Потрясенная Кася застыла на месте. Может быть, она ослышалась? Что там сказала Сальма насчет Дины?

Сальма повторила свои горькие слова и тут же поспешно обняла Касю, не сумевшую сдержать рыданий.

Она помогла Касе дойти до дома; в гостиной возле окна сидела Руфь и что-то шила. Этот новый дом не слишком отличался от прежнего, который они когда-то построили своими руками — такой же простой сельский дом без каких-либо излишеств.

Руфь тревожно взглянула на них. Она была тяжело больна и едва могла передвигаться. У нее было больное сердце, и Кася не допускала ее ни до какой тяжелой работы, ей позволяли только шить да иногда помогать на кухне.

Известие о смерти Дины повергло Руфь в такой шок, что Кася не решилась выпустить ее из дома, а вместо этого отправилась в сарай, где спал старый Натаниэль. Разбуженный старик вызвался сам сходить в карьер и передать Мухаммеду печальную весть о том, что его мать умерла во сне.

Последующие дни Мухаммед помнил смутно: боль потери вытеснила все остальные чувства. Он помнил, как Сальма с Наймой, заливаясь слезами, накрыли простыней тело его матери, как их дом наполнился рыданиями: это друзья и соседи пришли проститься с Диной. Но больше всего Мухаммед был благодарен Самуэлю — прежде всего за то, что тот проявил тактичность и пришел без Кати. Присутствие графини было бы совершенно неуместным, да и сама Дина не хотела бы видеть ее на своих похоронах.

Самуэль горько плакал, не стесняясь чужих людей. Вместе с Диной ушла часть его собственной жизни, часть его самого. Мухаммед считал, что если Самуэль кого и любил в жизни, кроме погибших в России родных, то это Ахмеда и Дину. Он сам удивлялся, особенно в детстве, что мужчину и женщину может связывать столь искренняя и чистая дружба, как у Самуэля и Дины. Да и его отец, добрый Ахмед, относился к дружбе своей жены с этим иностранцем так же спокойно, как если бы они были кровными родственниками. А для Айши и Мухаммеда Самуэль всегда был таким же родным, как их собственный дядя Хасан.

Мухаммеда беспокоила его сестра. После смерти матери Айша впала в отчаяние и во всем винила своего мужа: ведь именно из-за устроенного им переезда последние дни матери прошли в разлуке с Айшой.

— Лучше бы нам не переезжать в Дейр-Ясин! — рыдала она в объятиях Марины, которая не могла найти слов, чтобы ее утешить.

Омар Салем и другие знатные иерусалимцы пришли на похороны Дины, чтобы почтить ее память.

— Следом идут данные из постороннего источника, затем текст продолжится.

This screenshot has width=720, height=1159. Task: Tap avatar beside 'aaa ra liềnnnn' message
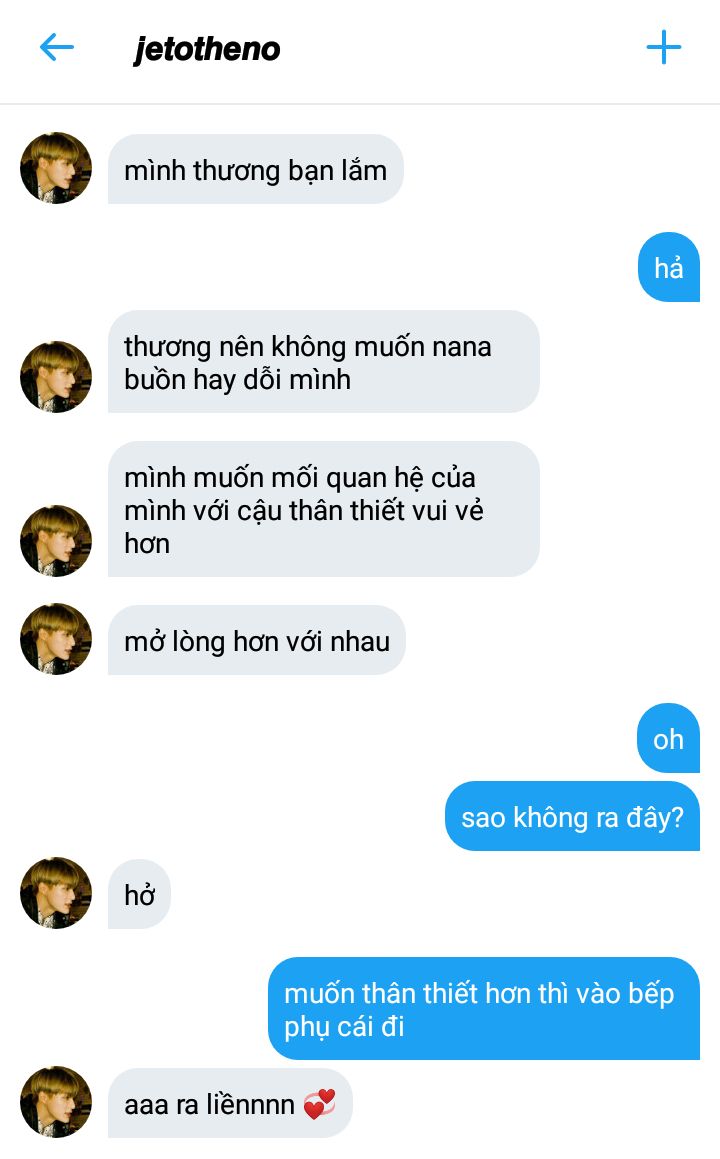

— Я разделяю твое горе и скорблю вместе с тобой, — сказал Омар Мухаммеду. — Но ты должен взять себя в руки: наступают трудные времена. После того, как в Галилее убили английского эмиссара, британцы словно с цепи сорвались. По всей Палестине идет стрельба, и мы в любую минуту должны быть готовы дать отпор. Муфтий укрылся в Куполе Скалы, но там ему долго не просидеть, поэтому мы собираемся переправить его в Ливан, откуда он сможет добраться до Багдада.

— Так уж было необходимо убивать этого человека? — спросил Мухаммед, и его вопрос вверг Омара Салема в замешательство.

— О чем ты говоришь? Это война, Мухаммед; пусть тайная, не объявленная, однако война, а на войне люди убивают и гибнут сами. Разве не ты однажды сказал, что порой единственный способ спастись — это убить или умереть? Так вот, ты был прав, именно так мы и поступим, будем убивать и умирать, чтобы спастись.

Мухаммед с вызовом посмотрел на Омара.


— Арабы тоже гибнут, и не только от рук британцев, — напомнил он. — Любому, кого заподозрят в подстрекательстве против англичан или в симпатиях к евреям, приходится опасаться за свою жизнь.

Неприятный разговор был прерван появлением Вади. Присутствие сына утешило Мухаммеда — несмотря на юный возраст, Вади обладал такой выдержкой и самообладанием, какими мог бы похвастать далеко не каждый взрослый мужчина.

Настал час последнего прощания с Диной. Мужчины подняли на плечи гроб с ее телом, а женщины должны были оставаться дома, покуда тело усопшей не будет предано земле.

— Прежде чем мы расстанемся, я должен сказать тебе еще одну вещь, — произнес Омар, опустив руку на плечо Мухаммеда.

— Говори.

— Ты должен вести себя осторожнее со своими еврейскими соседями. Ты должен понимать, что в нынешних условиях просто неразумно слишком тесно общаться с этими людьми... Нужно соблюдать осторожность, среди нас есть предатели.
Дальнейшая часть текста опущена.